Collected data entries:

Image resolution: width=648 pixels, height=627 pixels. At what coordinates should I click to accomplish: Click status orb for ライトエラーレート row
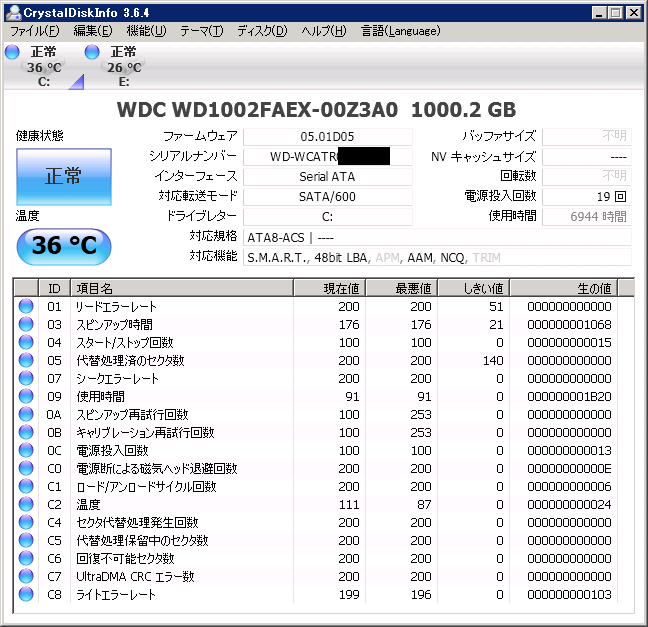(x=25, y=595)
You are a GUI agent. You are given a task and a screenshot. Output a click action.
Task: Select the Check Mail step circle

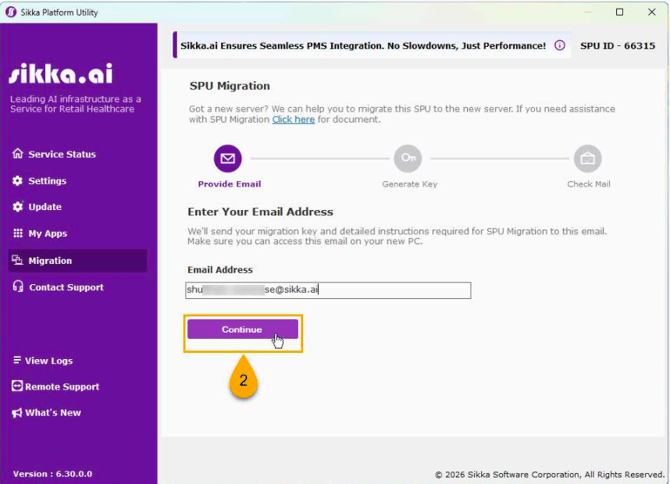click(x=587, y=158)
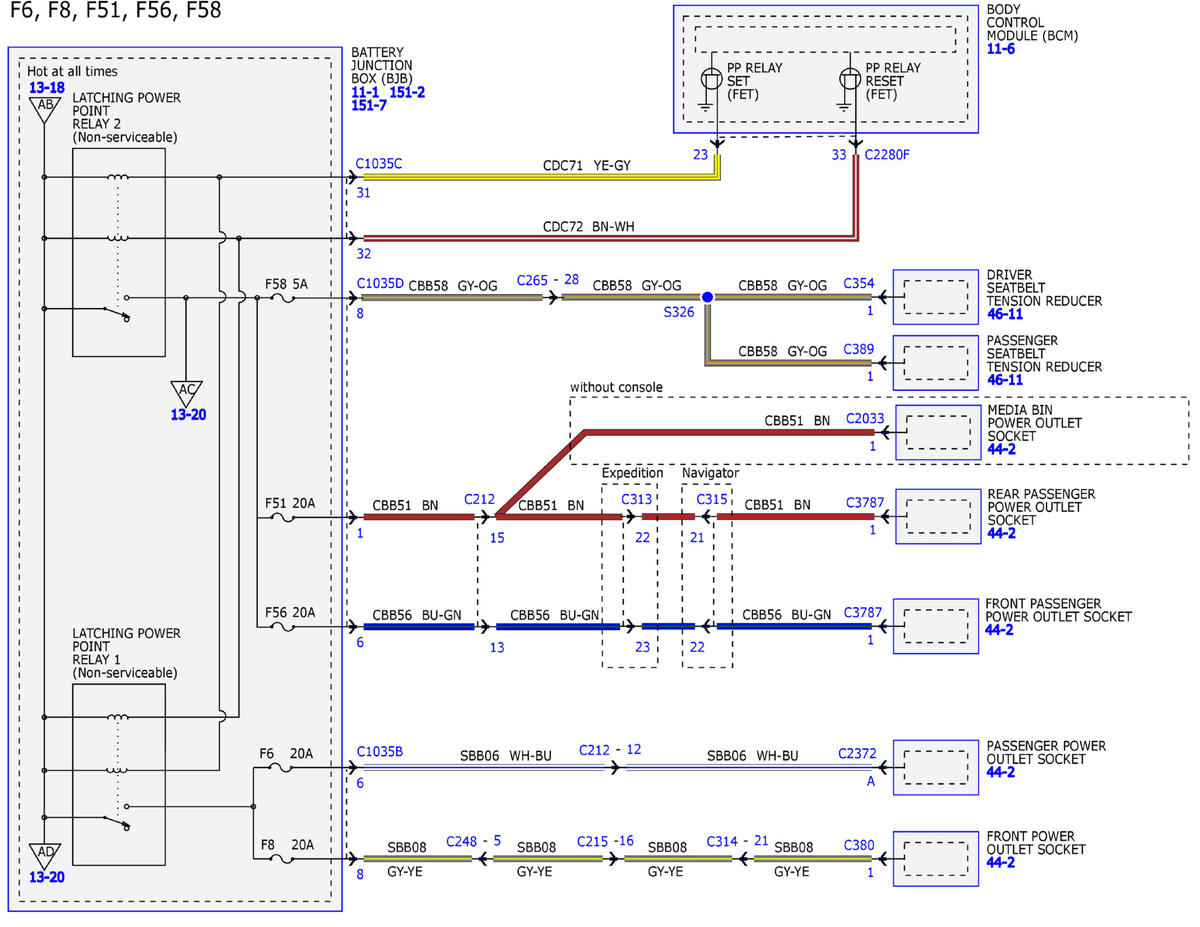Select the yellow CDC71 YE-GY wire

tap(541, 176)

The problem: Your answer should reproduce every line of the data verbatim and include no images.

Task result:
Image resolution: width=648 pixels, height=627 pixels. At what coordinates should I click to accomplish: Click status orb for ライトエラーレート row
(x=25, y=595)
You are a GUI agent. You are given a task and a screenshot. Output a click action.
Task: Select the Check Mail step circle

click(x=587, y=158)
Select the yellow CDC71 YE-GY wire

tap(541, 176)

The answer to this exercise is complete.